• EXERCISE DATA
====

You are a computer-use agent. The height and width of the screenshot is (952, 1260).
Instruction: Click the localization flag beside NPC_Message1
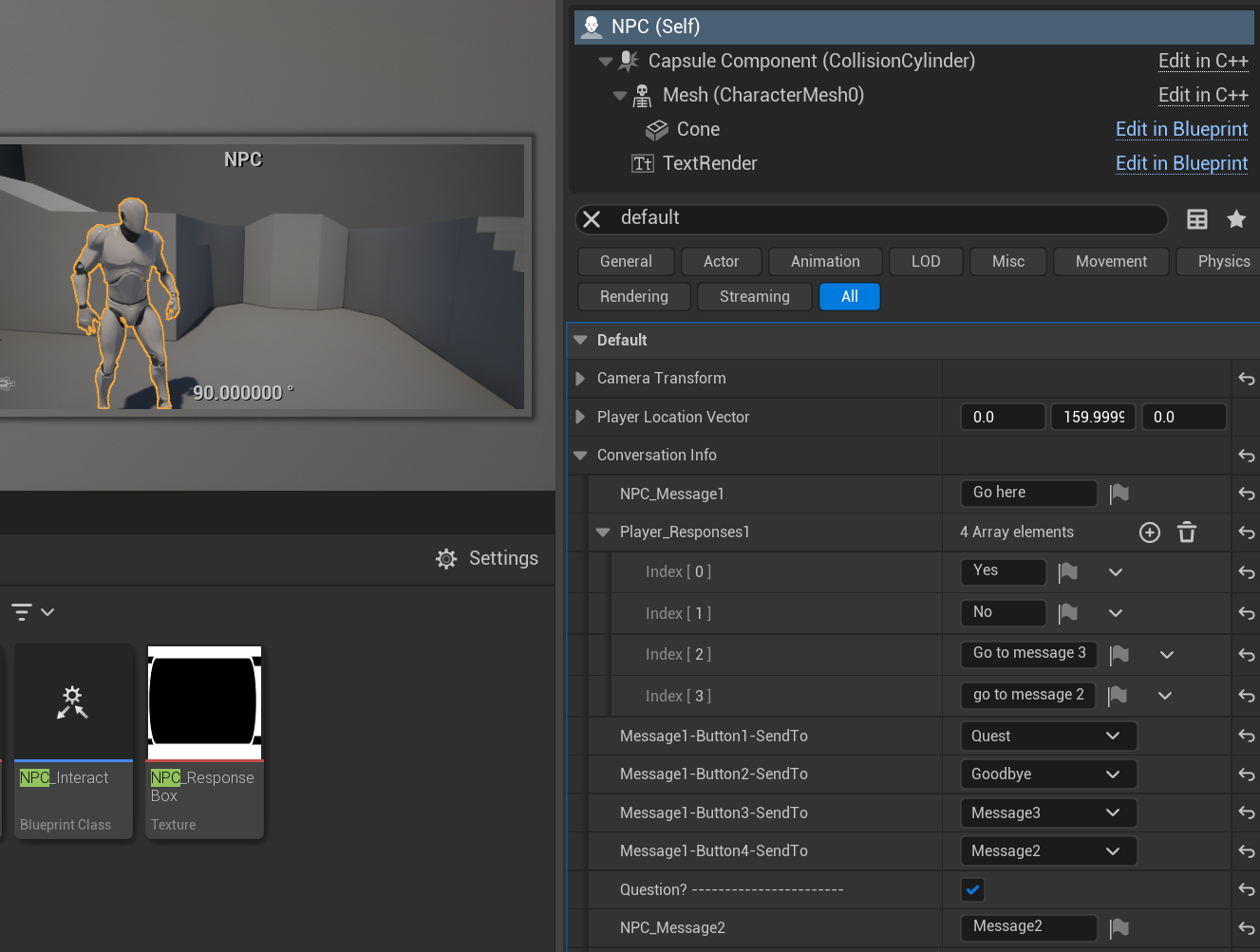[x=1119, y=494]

====

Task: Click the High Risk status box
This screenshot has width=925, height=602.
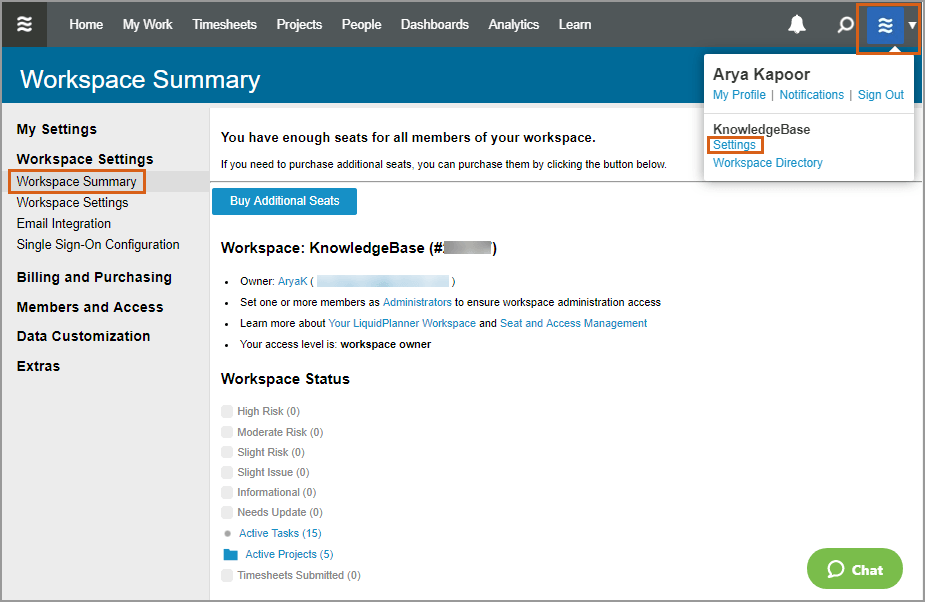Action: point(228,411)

====

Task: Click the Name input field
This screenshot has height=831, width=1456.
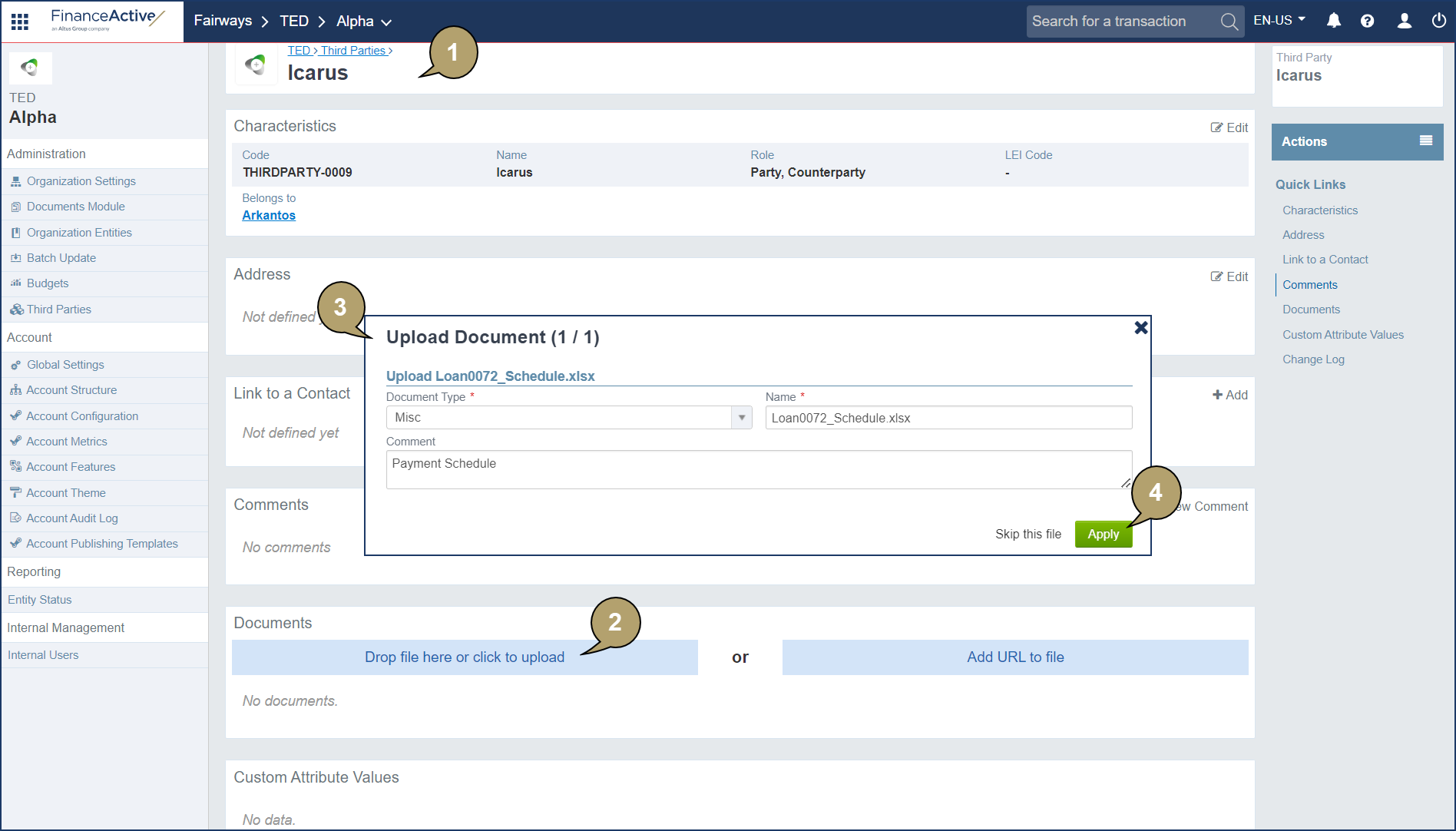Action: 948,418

====

• PROMPT
Exactly how many lines of the records include "Task"? Provide the number by itself.

• OUTPUT
2